======== Data section ========
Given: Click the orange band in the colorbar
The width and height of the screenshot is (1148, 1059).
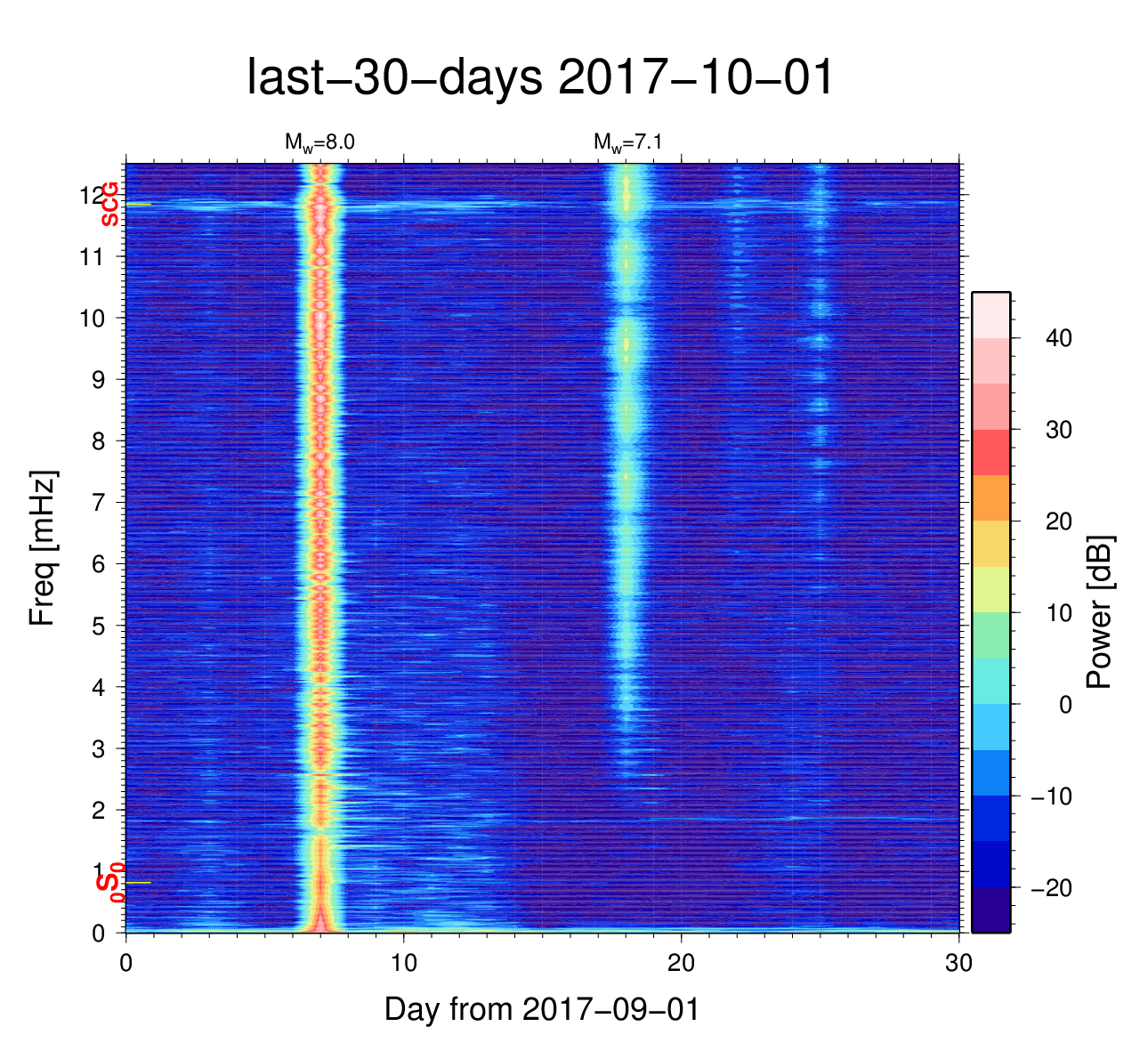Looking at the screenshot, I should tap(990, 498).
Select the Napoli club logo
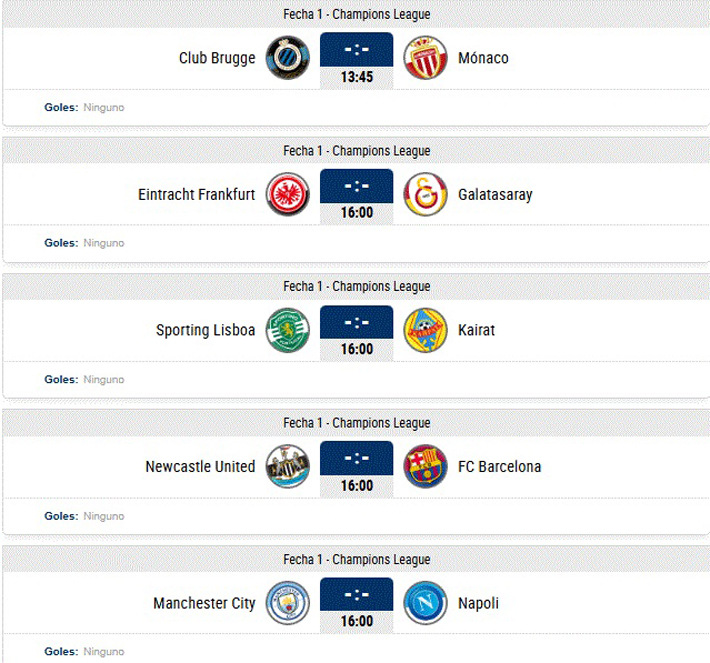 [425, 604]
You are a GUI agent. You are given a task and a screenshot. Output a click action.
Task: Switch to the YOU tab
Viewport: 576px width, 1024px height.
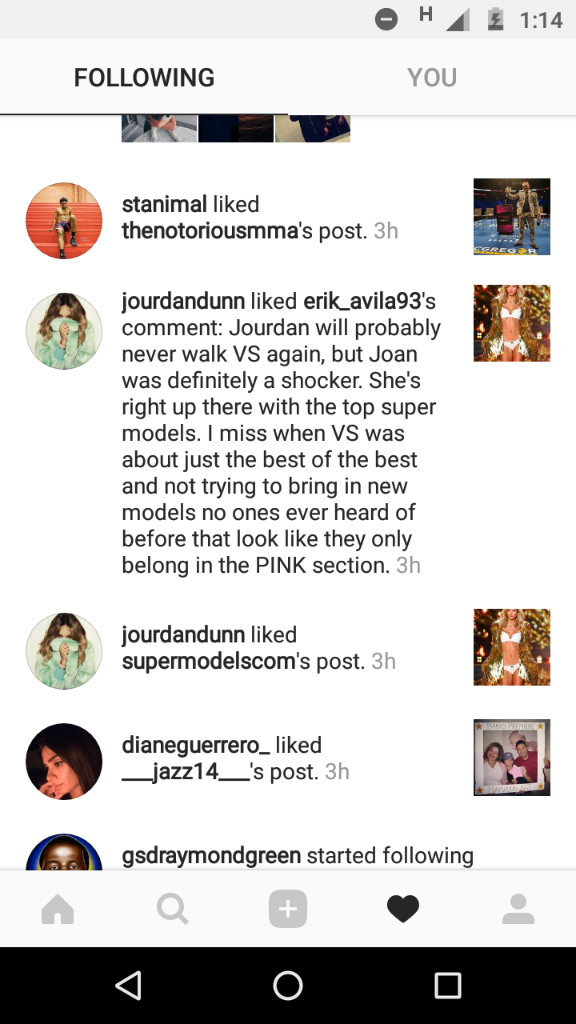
========
### How to complete this task
Omit pictures; set down the rest of the material word for word.

### Output for this exercise
Given: Click the orange band in the colorbar
The width and height of the screenshot is (1148, 1059).
Looking at the screenshot, I should tap(990, 498).
Select the Napoli club logo
 [425, 604]
You are a GUI agent. You are given a task and a screenshot. Output a click action.
Task: Switch to the YOU tab
Viewport: 576px width, 1024px height.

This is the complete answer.